Work to complete
Using the listing below, output only the lines from the one that contains "600x400 pixels." through the one that contains "Instruction: Click the UPS ticker symbol", inclusive, exactly as given and without images.

Supplied material
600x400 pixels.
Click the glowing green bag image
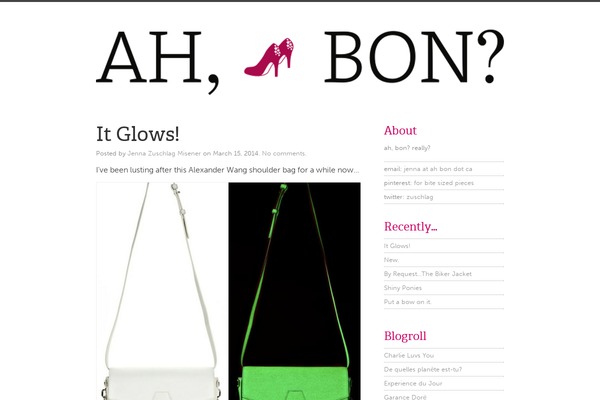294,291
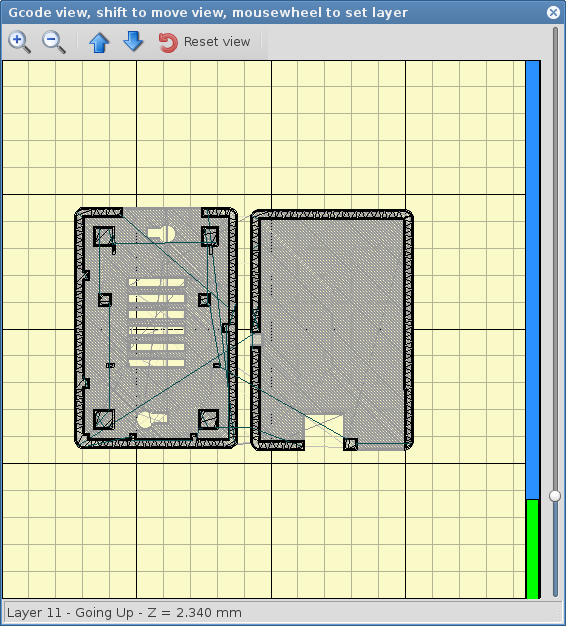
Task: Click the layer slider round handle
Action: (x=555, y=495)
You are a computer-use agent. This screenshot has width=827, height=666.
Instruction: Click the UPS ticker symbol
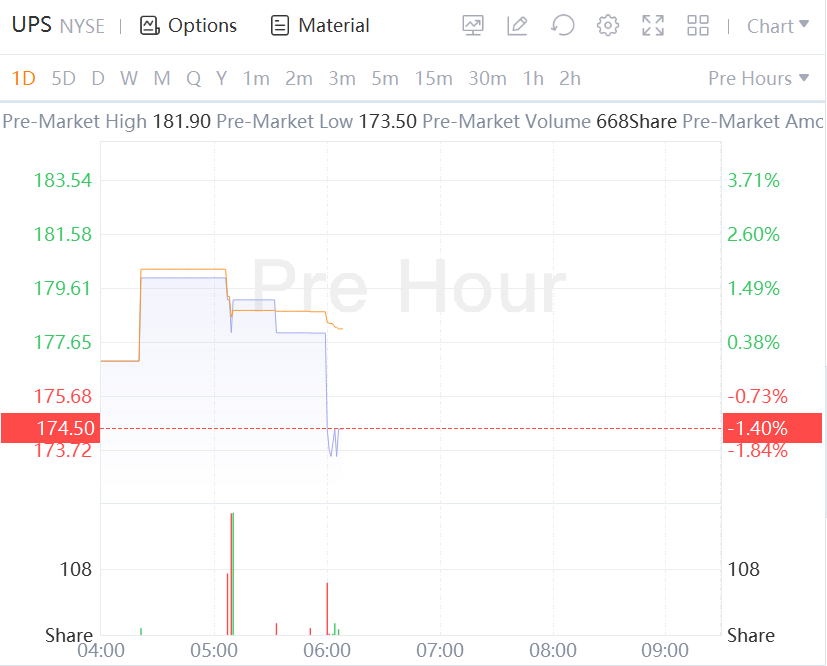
* * *
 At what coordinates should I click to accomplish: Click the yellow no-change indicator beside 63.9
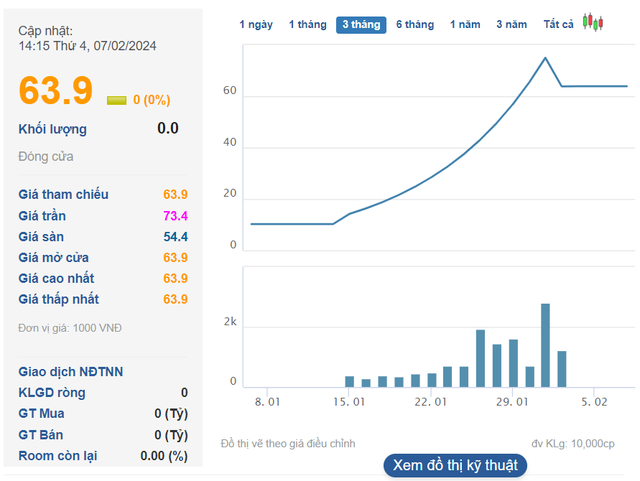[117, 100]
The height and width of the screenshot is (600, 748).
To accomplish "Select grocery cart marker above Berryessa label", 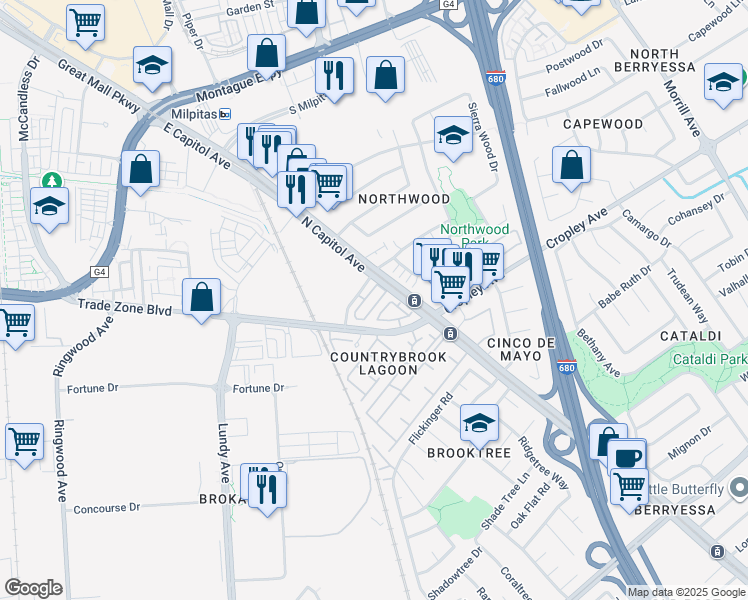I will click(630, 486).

Solution to this problem
600x400 pixels.
Click the glowing green bag image
294,291
Task: Click the layer slider round handle
Action: (x=555, y=495)
You are a computer-use agent. This screenshot has width=827, height=666.
Instruction: Click the UPS ticker symbol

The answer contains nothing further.